Models without image support → add image_vision to the active list (so the main model can see and invoke it)
Models with image support → remove image_vision from the active list (the main model reads images directly, no relay needed)

function syncVisionTool(pi, model) {
  const override = getEffectiveOverride();
  const enable = override === "on" ? true
               : override === "off" ? false
               : !modelSupportsImage(model);   // auto: mount only when images aren't supported
  // incrementally add/remove from the active list without touching the user's other tools
}

Installation

pi install npm:@smoose/pi-vision

Or for local development: drop the repo under ~/.pi/agent/extensions/, or load it temporarily with pi -e ./index.ts.

Requires codex or agy (at least one) in your PATH.

Usage

When the main model is a text-only model, it will call the tool automatically:

image_vision({ images: ["/tmp/screenshot.png"], prompt: "OCR all the text" })

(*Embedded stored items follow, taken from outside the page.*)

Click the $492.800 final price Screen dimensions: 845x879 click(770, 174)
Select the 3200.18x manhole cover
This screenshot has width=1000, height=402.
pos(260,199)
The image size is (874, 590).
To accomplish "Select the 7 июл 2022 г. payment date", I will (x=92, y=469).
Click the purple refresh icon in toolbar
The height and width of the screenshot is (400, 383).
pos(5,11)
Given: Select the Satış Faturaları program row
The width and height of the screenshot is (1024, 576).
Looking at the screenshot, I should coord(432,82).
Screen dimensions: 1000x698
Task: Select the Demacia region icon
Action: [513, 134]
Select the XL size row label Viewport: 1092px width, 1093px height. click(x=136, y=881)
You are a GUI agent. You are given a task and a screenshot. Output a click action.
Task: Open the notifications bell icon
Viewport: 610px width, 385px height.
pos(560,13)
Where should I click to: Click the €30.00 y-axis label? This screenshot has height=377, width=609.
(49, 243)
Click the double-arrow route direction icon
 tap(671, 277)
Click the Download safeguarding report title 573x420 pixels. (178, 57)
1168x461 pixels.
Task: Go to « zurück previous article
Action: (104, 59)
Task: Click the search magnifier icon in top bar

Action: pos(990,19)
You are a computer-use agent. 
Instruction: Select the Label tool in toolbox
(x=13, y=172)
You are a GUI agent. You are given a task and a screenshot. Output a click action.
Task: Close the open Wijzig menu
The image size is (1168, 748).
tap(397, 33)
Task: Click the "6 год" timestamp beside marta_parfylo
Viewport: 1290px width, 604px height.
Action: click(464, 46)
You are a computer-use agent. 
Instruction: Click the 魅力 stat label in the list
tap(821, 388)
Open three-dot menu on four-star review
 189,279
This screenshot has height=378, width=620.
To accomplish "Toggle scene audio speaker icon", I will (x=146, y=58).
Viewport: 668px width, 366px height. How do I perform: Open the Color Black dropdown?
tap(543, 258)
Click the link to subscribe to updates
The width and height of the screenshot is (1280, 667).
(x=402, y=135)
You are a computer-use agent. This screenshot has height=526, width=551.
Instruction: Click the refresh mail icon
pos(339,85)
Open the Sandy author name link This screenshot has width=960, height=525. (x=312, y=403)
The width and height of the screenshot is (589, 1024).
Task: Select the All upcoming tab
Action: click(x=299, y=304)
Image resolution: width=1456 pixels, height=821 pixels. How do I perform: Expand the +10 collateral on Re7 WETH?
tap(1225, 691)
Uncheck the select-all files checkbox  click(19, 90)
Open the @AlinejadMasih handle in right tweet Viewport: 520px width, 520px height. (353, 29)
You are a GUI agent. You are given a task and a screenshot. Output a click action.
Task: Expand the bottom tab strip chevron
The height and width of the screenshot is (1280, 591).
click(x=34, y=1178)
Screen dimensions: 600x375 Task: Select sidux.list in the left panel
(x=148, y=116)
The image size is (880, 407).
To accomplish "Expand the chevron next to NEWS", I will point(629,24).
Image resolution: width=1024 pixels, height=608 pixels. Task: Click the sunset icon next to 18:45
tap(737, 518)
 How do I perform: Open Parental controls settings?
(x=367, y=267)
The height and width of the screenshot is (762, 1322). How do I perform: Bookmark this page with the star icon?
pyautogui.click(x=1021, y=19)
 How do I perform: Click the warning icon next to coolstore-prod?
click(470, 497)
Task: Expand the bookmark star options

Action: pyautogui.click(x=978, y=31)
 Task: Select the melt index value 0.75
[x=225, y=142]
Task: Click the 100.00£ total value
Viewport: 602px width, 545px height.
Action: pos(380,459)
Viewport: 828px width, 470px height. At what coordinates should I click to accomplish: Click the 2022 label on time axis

Returns a plain-text description. Multiple images in one call are merged into a single description.

Commands

Command	Effect
`/vision`	Show current status (enabled or not, whether the model can see images, override, provider)
`/vision on`	Force enable (even if the current model supports images)
`/vision off`	Force disable
`/vision auto`	Restore automatic detection (default)
`/vision-provider codex\|agy\|auto`	Switch the vision provider

The override and provider choice are persisted globally to ~/.pi/agent/image-vision.json, applying across all sessions, restarts, and resumes. Priority: command setting > environment variable > default.

Configuration (environment variables)

Variable	Default	Description
`PI_VISION_PROVIDER`	`codex`	Default provider: `auto` / `codex` / `agy`. `auto` probes the PATH
`PI_VISION_CODEX_TIMEOUT_MS`	`600000`	codex execution timeout (10 minutes)
`PI_VISION_AGY_TIMEOUT_MS`	`600000`	agy execution timeout
`PI_VISION_AGY_MODEL`	-	Model used by agy for image understanding
`PI_VISION_MAX_CONCURRENCY`	`5`	Maximum concurrent image recognitions
`PI_VISION_FORCE`	`auto`	Force override of automatic detection: `on` / `off` / `auto`

Settings in image-vision.json override the matching environment variables; delete the file or the corresponding field to fall back to environment variables / defaults.

Provider invocation

codex — codex exec --output-last-message, passing --image, with a prompt asking it to describe the image; the result file contains the description text.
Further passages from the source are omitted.